Guides to Creating RAPM

ampersand5 · Post by **ampersand5** » Tue Feb 24, 2015 1:36 am

As far as I know, these are all the guides that I can find for creating RAPM

The latest by Evan Zamir (2015):
http://nbviewer.ipython.org/gist/EvanZ/ ... eb14f28d58

This is for the 2014-2015 season and onwards

Jacob Frankel's guide to creating RAPM (2014):
http://www.hickory-high.com/how-to-calculate-rapm/

This is theoretically for all season as it relies on using your own play by play data (Frankel is using only play by play data from BasketballValue which is no longer updated)

Eli Witus's guide for creating the original adjusted plus minus stat (2008) using basketballvalue data:
http://www.countthebasket.com/blog/2008 ... lus-minus/

kpascual wrote: I would also like to point out that my NBA data scraping scripts are open-sourced, so you can get the data on your own computer. https://github.com/kpascual/nbascrape

------
As far as I know, these are all of the guides for creating RAPM. Please let me know if there are any others that I have missed. Moreover, if anyone else wants to include a guide to scrapping data so users can create their own play by play stats (guides already exist, I just don't have any links right now), please feel free.
Similarly, if anyone has any comments/feedbacks on these guides, please post them here - or if anyone wants to try and follow these guides and post their progress here, that would also be most welcomed.

Crow · Post by **Crow** » Tue Feb 24, 2015 4:21 am

Good to tack this reference up. Thanks.

dwm8 · Post by **dwm8** » Thu Jul 30, 2015 6:45 pm

Does anyone have an alternative way to access Jacob Frankel's guide on Hickory High? The site appears to be down. On this same note, anyone know why the site isn't working?

Crow · Post by **Crow** » Thu Jul 30, 2015 7:27 pm

http://nyloncalculus.com/2015/07/29/gue ... -a-how-to/

Crow · Post by **Crow** » Thu Jul 30, 2015 7:45 pm

I sent Jacob a tweet asking for a copy.

Crow · Post by **Crow** » Thu Jul 30, 2015 7:54 pm

https://web.archive.org/web/20140717131 ... late-rapm/

How To Calculate RAPM

Posted by Jacob Frankel on Apr 21, 2014 | 1 comment

Flickr | adavey

Flickr | adavey

The general concepts behind ESPN’s new stat, RPM, have been pretty well covered. Here’s their introductory post and here’s Kevin Ferrigan with some more on how it works. But I’ve seen a lot of people wondering about the actual mechanics of how it’s calculated, so I’ll delve into that, showing people how to actually calculate the bare bones form of RAPM. View it as an updated (for RAPM) and more easily implementable version of this breakdown of APM by Eli Witus, now of the Houston Rockets.

We’ll calculate RAPM from the 2010-11 season and playoffs, the last non-lockout year that matchup data is available on basketballvalue. I’ve already cleaned up the data, and you can download it in zipped form here.

The basis of the APM approach is a massive regression. A regression is a statistical method to explain how one or more sets of variables (the independent variables) affect another singular variable (the dependent variable). The APM regression tries to explain margin of victory (dependent variable) over stints of possessions, with no substitutions, with who is on the court (the independent variables). In our dataset there are about 37,000 of these stints, each of which will show up as a row on the excel sheet you downloaded above. The regression also weights each stint by it’s number of possessions. The ridge element of the regression regresses all the independent variable coefficients farther towards zero.
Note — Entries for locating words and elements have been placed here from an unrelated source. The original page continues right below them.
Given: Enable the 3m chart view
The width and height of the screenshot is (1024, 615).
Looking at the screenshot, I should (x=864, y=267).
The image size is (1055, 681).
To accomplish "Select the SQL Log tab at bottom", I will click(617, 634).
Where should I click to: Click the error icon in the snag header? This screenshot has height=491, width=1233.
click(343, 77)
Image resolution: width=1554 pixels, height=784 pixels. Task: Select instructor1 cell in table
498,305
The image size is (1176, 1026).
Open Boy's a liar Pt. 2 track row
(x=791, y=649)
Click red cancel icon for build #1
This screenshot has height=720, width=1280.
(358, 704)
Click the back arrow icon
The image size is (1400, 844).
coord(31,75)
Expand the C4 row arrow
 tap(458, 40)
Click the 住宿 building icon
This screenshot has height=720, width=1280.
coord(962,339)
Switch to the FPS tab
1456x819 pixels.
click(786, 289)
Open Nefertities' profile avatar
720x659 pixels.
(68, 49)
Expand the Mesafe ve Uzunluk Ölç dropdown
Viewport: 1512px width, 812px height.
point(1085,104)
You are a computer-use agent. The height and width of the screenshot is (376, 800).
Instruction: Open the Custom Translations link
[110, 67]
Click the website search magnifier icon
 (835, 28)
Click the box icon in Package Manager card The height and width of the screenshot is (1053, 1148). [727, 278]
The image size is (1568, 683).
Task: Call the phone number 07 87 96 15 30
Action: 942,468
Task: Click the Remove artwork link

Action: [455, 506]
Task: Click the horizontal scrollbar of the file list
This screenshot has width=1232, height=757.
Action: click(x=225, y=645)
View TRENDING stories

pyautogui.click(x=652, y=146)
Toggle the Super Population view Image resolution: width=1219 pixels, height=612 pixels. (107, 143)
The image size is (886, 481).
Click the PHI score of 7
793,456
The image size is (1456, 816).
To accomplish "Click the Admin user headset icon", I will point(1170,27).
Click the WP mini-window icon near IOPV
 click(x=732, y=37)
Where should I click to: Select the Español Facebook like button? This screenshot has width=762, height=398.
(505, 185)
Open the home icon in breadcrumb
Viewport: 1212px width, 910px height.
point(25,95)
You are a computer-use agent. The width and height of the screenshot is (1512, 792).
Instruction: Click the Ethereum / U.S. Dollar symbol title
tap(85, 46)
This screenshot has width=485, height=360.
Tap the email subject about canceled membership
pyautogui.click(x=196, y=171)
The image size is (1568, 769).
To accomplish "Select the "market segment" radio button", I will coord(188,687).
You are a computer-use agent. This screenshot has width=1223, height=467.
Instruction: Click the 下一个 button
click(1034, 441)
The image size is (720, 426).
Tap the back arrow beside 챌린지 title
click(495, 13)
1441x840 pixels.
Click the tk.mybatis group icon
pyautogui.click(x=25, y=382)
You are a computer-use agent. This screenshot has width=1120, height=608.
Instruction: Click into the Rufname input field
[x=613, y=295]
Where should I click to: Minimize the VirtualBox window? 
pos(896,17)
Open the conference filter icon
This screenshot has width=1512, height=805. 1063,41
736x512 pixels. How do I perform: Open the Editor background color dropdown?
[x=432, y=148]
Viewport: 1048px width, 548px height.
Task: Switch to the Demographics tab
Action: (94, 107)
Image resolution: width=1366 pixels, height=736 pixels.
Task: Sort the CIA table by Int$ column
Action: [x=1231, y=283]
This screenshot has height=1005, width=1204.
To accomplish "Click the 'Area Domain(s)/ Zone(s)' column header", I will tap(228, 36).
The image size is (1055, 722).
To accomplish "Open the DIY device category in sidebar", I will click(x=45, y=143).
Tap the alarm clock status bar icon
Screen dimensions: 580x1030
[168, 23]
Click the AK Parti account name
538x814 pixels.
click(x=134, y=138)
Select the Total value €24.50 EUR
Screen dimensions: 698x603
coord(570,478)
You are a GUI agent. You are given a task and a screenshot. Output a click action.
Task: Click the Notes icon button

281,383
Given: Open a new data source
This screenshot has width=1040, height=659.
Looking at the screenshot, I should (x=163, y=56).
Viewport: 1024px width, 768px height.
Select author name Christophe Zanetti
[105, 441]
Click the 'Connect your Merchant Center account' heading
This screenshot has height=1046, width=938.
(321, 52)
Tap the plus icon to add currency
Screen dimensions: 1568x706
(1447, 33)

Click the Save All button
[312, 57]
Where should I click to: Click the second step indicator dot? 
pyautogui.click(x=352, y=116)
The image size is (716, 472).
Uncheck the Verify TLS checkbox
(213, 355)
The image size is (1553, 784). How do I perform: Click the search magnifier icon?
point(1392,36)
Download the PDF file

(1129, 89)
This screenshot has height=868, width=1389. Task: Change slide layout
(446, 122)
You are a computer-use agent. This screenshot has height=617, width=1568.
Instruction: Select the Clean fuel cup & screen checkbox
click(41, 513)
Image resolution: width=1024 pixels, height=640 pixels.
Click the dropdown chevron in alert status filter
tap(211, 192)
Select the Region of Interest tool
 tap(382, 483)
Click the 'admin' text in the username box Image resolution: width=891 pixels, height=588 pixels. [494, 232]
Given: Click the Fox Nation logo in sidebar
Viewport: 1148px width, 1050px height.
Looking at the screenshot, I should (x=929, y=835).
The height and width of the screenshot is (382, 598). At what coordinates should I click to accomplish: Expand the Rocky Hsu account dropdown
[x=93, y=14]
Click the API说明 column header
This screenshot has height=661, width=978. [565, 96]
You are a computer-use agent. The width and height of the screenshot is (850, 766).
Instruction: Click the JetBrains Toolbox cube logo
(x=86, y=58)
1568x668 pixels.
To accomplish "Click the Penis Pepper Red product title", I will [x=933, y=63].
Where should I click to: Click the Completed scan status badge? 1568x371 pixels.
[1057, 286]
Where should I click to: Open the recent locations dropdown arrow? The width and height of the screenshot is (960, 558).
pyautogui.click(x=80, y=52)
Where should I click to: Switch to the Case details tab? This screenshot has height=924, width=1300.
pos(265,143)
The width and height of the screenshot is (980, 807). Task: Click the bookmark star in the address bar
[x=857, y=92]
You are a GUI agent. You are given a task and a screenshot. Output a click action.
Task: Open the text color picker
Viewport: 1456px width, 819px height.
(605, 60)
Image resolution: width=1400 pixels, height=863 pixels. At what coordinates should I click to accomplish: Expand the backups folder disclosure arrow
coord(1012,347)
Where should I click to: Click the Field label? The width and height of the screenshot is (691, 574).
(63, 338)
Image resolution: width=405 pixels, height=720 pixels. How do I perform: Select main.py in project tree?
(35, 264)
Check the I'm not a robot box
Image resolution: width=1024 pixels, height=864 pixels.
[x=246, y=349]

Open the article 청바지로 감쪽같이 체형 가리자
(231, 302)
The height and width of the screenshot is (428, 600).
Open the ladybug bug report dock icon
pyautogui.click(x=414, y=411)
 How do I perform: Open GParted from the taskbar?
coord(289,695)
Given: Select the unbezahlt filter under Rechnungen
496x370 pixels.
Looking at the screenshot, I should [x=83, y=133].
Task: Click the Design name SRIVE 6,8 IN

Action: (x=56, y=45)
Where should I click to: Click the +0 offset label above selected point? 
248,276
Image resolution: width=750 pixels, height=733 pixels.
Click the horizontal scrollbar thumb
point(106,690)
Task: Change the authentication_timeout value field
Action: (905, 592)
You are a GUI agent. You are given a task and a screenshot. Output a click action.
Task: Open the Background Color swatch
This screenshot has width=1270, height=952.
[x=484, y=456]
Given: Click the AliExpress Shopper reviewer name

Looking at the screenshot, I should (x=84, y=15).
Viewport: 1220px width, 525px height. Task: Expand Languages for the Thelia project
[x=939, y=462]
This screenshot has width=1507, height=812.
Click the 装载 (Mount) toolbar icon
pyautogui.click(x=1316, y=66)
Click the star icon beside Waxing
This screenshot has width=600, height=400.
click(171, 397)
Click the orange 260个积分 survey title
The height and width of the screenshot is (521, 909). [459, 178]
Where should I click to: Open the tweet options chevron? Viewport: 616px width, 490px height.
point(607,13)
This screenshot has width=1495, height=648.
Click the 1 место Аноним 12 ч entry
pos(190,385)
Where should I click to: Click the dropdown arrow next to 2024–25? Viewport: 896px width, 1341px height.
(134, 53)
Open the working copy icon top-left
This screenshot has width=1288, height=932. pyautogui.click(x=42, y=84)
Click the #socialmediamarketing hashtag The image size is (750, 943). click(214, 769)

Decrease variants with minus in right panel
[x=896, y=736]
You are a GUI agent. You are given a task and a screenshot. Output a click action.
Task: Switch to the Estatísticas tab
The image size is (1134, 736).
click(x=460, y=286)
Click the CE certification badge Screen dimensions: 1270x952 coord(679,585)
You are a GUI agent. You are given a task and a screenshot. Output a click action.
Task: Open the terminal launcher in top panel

Now we have to set up the independent variables. Each of the 400 players who play in our dataset is an independent variable and there’s a column for each independent variable. Download this sheet, that has a list of player IDs. Copy and use the transpose paste option to put that list along the top row of the initial sheet (should be J1:RC1), then fill in this formula in cells J2:RC37264:

=IF(ISNUMBER(FIND(" "&J$1&" ",$B2)),1,IF(ISNUMBER(FIND(" "&J$1&" ",$C2)),-1,0))

This step is pretty computer processor intensive, so it’d be best to turn off other applications running and fill the formula in in chunks. This formula basically looks at the two units on the floor, puts a one if the player for the column the formula is on the home unit, negative-one if he’s on the away unit, and zero if he’s not on the floor at all. At this point your sheet should look something like this (click to expand):

Now, we’re going to actually calculate RAPM. I do it in the free, open-source statistical program R. It takes a bit of time to get used to, especially for those, like me, who have trouble thinking of stats outside of the context of a spreadsheet. But R is an incredibly powerful tool, and even though you don’t need to know much about it to calculate RAPM, I’d encourage everybody to at least try it out. You can download R at the above link, and it should be pretty easy to get running.

You’ll need to install one package to calculate RAPM, the glmnet package. Installing it is as simple as entering this command in R:

install.packages("glmnet")

You’ll also need to get the data we’ve put together above into a more importable setting. Open a new excel file and copy and paste the possession, rebound rate, and margin columns. Copy all the player columns and use the paste values option to put those columns values into the new document. Save this file as a csv. If you want to skip all the above steps, you can download that CSV here. Now we can run the regression. Here’s my R code, with annotations behind the pound symbols:

1 2 3 4 5 6 7 8 9 10 11 12 13

library(glmnet) #load glmnet package
data=read.csv("/users/jfrankel16/Desktop/importrapm.csv") #imports csv and makes it a data frame. you'll have to change the file directory
Marg=data$MarginPer100 #create a separate vector for margin
Poss=data$Possessions #create a separate vector for possessions
RebMarg=(data$RebRateHome-(100-data$RebRateHome)) #create a separate vector for rebound rate differential
data$Possessions=NULL #remove the possessions column from the data frame
data$RebRateHome=NULL #remove the home rebound rate column from the data frame
data$MarginPer100=NULL #remove the margin column from the data frame
x=data.matrix(data) #turn the data frame (which is now just 1s, -1s, and 0s) into a matrix
lambda=cv.glmnet(x,RebMarg,weights=Poss,nfolds=5) #find the lambda values. these determine how far towards 0 the coefficients are shrunk
lambda.min=lambda$lambda.min #store the lambda value that gives the smallest error in an object called lambda.min
ridge=glmnet(x,RebMarg,family=c("gaussian"),Poss,alpha=0,lambda=lambda.min) #run the ridge regression. x is the matrix of independent variables, Marg is the dependent variable, Poss are the weights. alpha=0 indicates the ridge penalty.
coef(ridge,s=lambda.min) #extract the coefficient for each of the independent variables (players) for the lambda with the minimum error

view raw
gistfile1.r hosted with ❤ by GitHub

That last command spits out all the player IDs along with their coefficients in predicting point margin, AKA RAPM. You can then just copy and paste this into the player ID spreadsheet and match the RAPMs with names.

Here were my top-20 for the 2010-11 season and playoffs:

There’s a Jeff Foster here, a Chase Budinger, but subjectively everything looks pretty good.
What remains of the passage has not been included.